Material for this exercise =
________________

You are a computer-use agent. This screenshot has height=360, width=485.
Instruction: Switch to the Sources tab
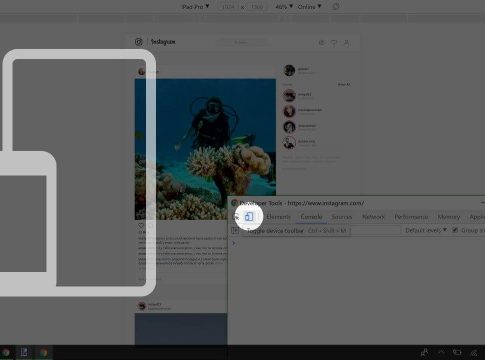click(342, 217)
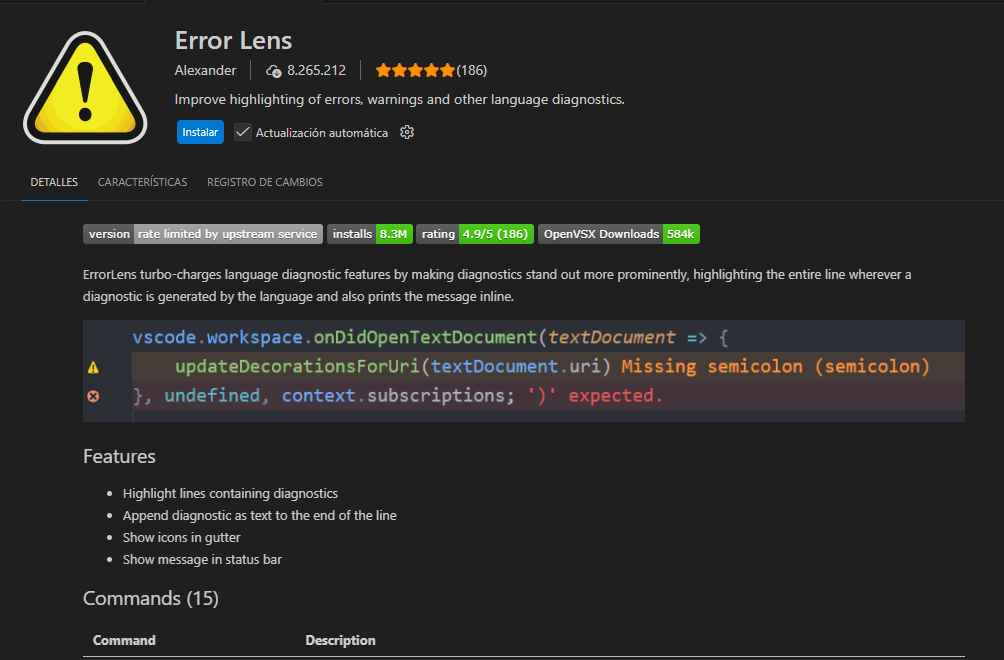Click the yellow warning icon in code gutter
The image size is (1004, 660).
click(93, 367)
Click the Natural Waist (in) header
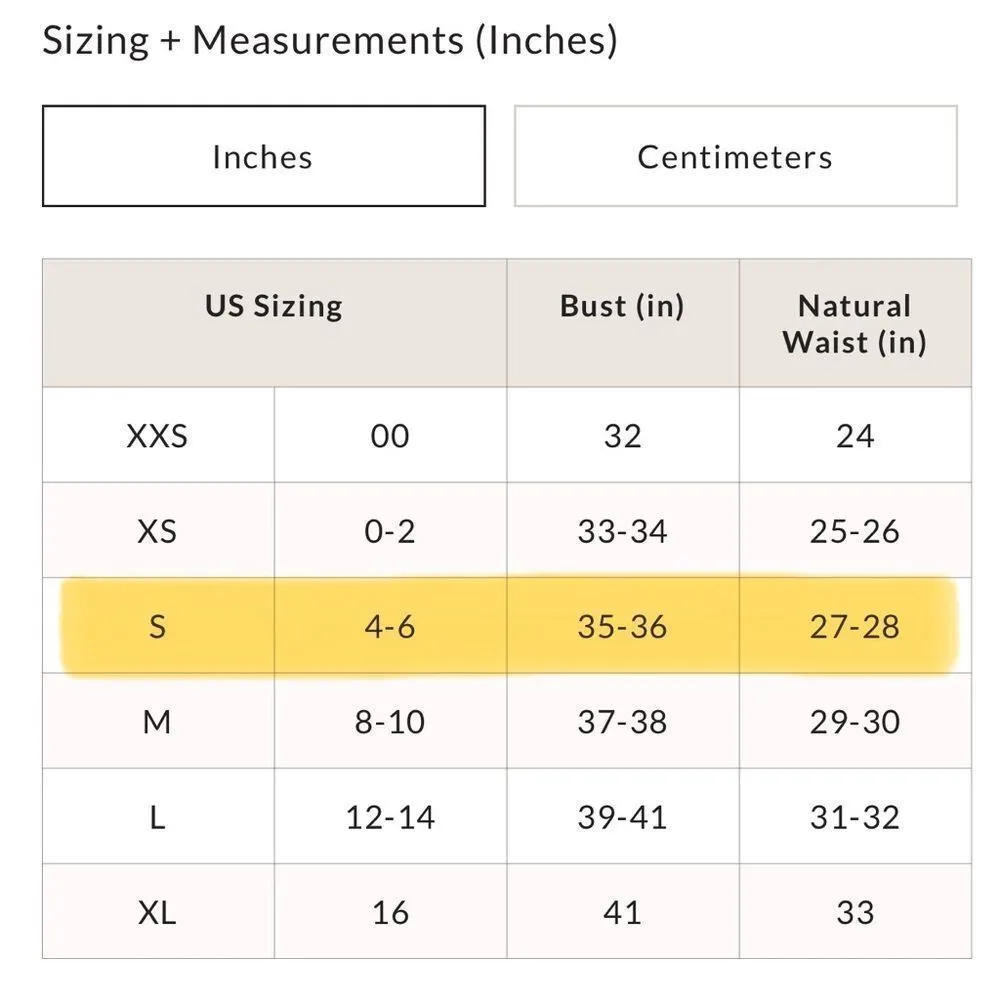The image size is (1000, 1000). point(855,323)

________________

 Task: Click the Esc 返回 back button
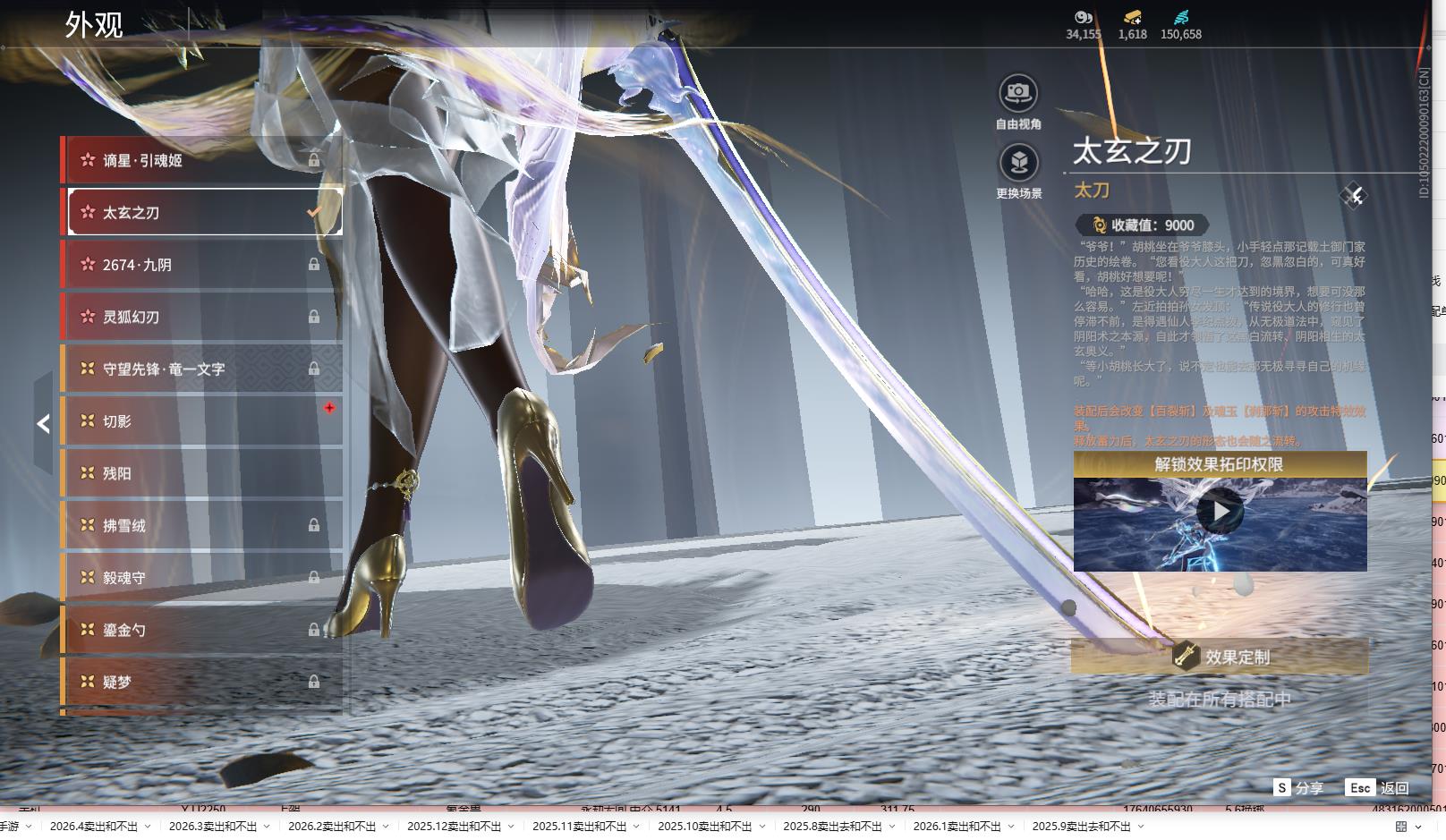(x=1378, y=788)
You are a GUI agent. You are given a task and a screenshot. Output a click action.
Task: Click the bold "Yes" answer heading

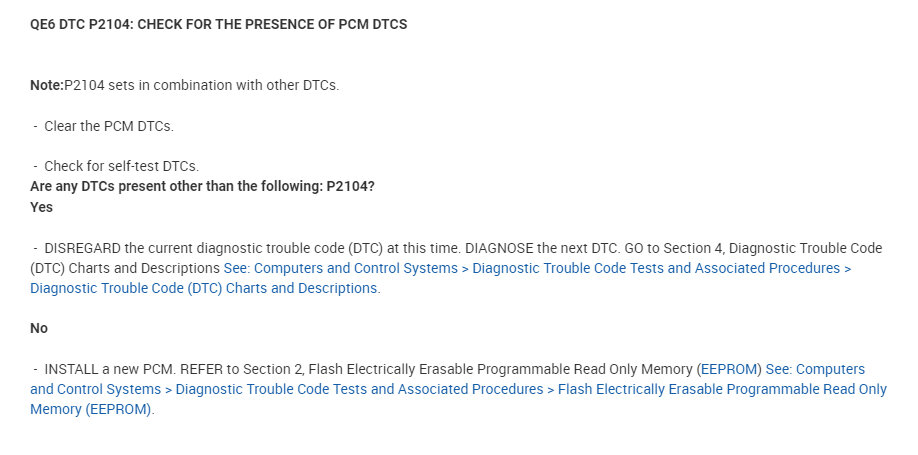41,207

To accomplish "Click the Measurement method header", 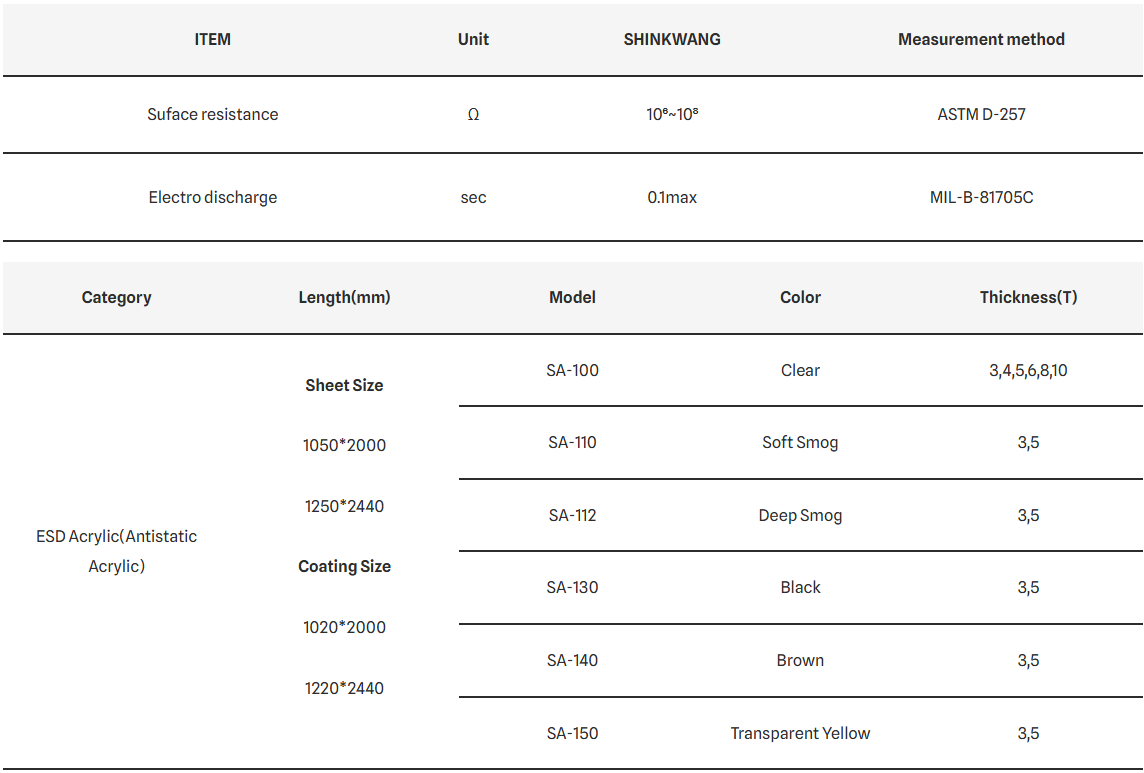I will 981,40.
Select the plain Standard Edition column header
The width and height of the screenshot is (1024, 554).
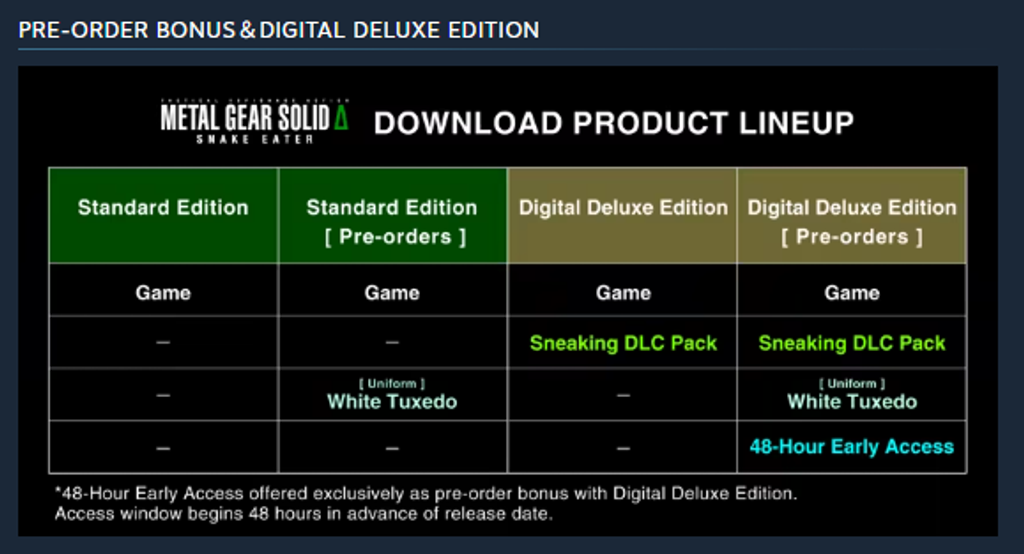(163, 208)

________________

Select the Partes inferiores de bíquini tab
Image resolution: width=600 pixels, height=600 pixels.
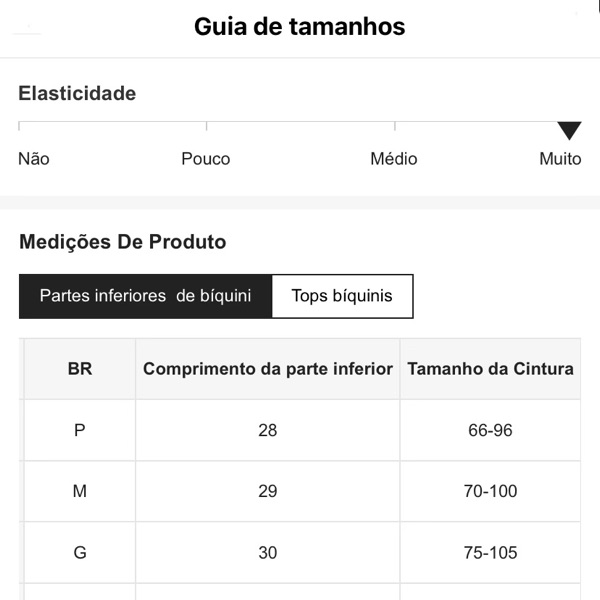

________________

Work to complete = Scan the entries above and copy each line where "agent" occurs.

Result of the exercise =
You are a computer-use agent. This screenshot has height=360, width=485.
You are a GUI agent. You are given a task and a screenshot. Output a click action.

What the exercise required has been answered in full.